The most significant shift that informs how I write (and how I think about the work we do in general) is that I’m continually re-orienting to the perspective of the reader.

What does she want most?

How can I create the most value for him?

Excerpt from a draft frame for The Traffic Engine

Finally, the last step is the hook…

This is the ultimate exercise in writing precision and power. To do it well, you need perspective. It’s hard to find a hook if you’re caught up in the weeds of your messaging.

Instead, take a step back, look at the core ideas you’ve expressed in your manifesto, and refined in your frame.

If you could summarize all of that into a single sentence, with extreme precision, clarity, and power, what would you say?

That’s your hook.

One framework to consider is “I help X accomplish Y without Z”, where X is your target audience, Y is their core desire, and Z is the biggest challenge they face.

I could use that format for The Traffic Engine:

We help online businesses grow quickly and effectively without wasting time and money on traffic strategies and tactics that don’t work.

Simple, clear, and a useful starting point for improvement.

I’ll polish that hook over time and add some of our personality to it. I don’t have to be in love with my first draft — I have something to work with and that makes all of the difference.

Now it’s your turn.

Start by creating (and compiling) your Dossier…

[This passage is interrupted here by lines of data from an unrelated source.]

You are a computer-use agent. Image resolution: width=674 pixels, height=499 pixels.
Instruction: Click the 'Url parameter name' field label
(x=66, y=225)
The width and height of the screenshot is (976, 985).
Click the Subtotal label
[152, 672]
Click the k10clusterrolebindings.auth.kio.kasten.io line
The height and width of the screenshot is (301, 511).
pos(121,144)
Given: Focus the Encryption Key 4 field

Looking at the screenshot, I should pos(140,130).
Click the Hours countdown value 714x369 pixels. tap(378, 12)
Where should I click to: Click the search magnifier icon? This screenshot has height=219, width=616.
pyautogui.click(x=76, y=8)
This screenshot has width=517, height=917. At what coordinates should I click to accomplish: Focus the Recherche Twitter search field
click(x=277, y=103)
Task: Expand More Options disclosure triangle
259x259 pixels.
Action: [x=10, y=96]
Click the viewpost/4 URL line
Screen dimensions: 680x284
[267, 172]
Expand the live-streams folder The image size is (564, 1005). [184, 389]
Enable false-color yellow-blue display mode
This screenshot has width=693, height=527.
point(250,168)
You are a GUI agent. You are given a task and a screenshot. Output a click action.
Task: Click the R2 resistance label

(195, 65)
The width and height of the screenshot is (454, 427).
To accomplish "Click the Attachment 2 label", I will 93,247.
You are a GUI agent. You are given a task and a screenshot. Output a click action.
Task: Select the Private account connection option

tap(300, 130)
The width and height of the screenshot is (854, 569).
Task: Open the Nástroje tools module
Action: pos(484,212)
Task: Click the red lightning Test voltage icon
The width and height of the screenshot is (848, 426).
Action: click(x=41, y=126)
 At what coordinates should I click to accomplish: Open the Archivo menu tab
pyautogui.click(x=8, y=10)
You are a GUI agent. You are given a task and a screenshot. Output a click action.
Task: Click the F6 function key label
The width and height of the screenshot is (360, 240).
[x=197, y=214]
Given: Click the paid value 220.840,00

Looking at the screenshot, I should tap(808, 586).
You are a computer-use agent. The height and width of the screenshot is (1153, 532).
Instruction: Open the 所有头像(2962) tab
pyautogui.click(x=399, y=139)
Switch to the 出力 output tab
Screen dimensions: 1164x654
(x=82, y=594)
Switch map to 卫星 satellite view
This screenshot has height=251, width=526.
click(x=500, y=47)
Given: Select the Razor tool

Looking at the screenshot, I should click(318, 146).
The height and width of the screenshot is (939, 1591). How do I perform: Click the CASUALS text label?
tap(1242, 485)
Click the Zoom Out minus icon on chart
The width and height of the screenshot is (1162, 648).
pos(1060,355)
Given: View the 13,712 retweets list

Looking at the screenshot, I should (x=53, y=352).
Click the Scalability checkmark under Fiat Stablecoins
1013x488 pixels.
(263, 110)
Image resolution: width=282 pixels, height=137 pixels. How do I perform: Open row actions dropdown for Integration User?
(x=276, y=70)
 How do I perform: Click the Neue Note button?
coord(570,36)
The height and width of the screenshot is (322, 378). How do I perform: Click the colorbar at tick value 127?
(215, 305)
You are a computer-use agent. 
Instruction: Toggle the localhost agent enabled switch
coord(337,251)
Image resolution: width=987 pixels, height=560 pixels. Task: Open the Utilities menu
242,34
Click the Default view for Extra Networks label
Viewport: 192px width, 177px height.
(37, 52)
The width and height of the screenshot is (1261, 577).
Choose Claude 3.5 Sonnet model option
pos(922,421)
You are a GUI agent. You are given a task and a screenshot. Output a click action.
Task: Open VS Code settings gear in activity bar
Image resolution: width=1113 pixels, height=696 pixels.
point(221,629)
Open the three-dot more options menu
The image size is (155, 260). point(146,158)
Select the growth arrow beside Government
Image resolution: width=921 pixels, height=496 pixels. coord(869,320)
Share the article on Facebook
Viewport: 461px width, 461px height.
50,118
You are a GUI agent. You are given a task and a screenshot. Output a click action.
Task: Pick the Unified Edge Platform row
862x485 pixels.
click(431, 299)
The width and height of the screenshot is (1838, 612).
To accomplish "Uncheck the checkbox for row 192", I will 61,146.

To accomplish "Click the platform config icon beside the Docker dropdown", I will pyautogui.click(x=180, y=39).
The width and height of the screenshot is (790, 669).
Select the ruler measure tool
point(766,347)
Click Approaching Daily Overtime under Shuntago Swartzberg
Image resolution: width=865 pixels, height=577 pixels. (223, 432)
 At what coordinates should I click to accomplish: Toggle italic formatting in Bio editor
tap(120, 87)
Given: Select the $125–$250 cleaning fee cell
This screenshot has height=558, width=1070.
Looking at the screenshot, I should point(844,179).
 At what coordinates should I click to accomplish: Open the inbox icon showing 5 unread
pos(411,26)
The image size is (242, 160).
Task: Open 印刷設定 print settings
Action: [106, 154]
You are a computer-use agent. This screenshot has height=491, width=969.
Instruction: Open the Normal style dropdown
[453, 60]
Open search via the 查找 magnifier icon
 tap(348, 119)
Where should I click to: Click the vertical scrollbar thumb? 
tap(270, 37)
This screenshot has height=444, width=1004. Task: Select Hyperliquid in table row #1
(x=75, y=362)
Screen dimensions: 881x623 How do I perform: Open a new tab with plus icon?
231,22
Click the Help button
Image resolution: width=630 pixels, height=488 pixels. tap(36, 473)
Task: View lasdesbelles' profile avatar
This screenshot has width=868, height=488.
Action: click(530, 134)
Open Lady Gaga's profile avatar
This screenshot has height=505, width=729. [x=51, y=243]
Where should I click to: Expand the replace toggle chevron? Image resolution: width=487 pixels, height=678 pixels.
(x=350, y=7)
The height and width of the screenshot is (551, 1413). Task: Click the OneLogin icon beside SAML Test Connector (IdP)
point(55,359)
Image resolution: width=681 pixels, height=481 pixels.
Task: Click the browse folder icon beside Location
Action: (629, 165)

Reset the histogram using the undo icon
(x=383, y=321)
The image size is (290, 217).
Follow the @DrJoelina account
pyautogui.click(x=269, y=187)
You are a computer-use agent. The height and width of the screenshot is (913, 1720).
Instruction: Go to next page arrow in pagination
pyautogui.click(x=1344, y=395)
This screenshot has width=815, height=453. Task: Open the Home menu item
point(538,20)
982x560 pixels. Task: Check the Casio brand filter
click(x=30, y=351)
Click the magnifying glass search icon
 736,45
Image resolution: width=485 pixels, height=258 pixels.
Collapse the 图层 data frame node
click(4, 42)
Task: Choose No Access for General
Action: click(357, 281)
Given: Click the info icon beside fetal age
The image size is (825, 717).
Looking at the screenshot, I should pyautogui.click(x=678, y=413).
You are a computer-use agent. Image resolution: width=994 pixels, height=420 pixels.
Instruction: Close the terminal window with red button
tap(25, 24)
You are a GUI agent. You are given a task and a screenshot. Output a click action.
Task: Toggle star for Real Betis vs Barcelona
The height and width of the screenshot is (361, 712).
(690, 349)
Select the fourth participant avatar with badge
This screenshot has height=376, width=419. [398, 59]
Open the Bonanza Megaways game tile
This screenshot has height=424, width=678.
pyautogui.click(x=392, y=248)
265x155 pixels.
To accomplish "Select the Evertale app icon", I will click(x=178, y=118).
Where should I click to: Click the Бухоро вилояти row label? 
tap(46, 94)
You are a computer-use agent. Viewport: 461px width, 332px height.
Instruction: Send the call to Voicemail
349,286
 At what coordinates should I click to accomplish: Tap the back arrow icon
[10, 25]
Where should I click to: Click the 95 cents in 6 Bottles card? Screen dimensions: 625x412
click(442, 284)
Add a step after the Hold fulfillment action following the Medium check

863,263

That’s where you’ll collect your ‘beats’. The priority is getting those beats out of your head and captured on the page (or screen). If it’s helpful for your writing, you can always edit your ‘beats’ later.

Once you’ve reached critical mass in your Dossier, arrange the beats into an outline representing the structure of a manifesto.

Next, in a separate document (the first draft of your manifesto), expand the beats into full thoughts expressed as sentences, paragraphs, and perhaps even pages.

A manifesto is critical because it includes all of the essential elements for an idea to succeed.

You’re taking the reader (or viewer if you prefer video) on a journey from where they are now to where they could be if they knew what you know.

Once you feel good about your manifesto, create your frame.

You have all the ingredients you need in the manifesto — pare those down to their bare essence (and notice the power that emerges from removing words).

Finally, create a hook.

Don’t worry if it’s good — just get something on the page.

Sit with it, notice what you like and what you don’t.

Polish it.

Try new ideas. Explore different angles.

Write, rewrite, and rewrite again.

You’ll know when you’ve nailed it — you’ll feel it like a lock tumbler clicking into place.

Everything we’ve described above is simple, but none of it is easy.

Don’t let that discourage you. No one writes well on the first day. That’s not the goal.

Instead, the goal is to follow this framework and see where it leads for you. Fill your digital ‘shoebox’ with ideas and write something.

Make this a habit, and you will be amazed by what emerges.

Trust us … we’re doctors…

André & Shawn

P.S.

Thanks to everyone who applied to our support role from last week’s email. We’ve had 73 applicants (so far), which has far exceeded our expectations.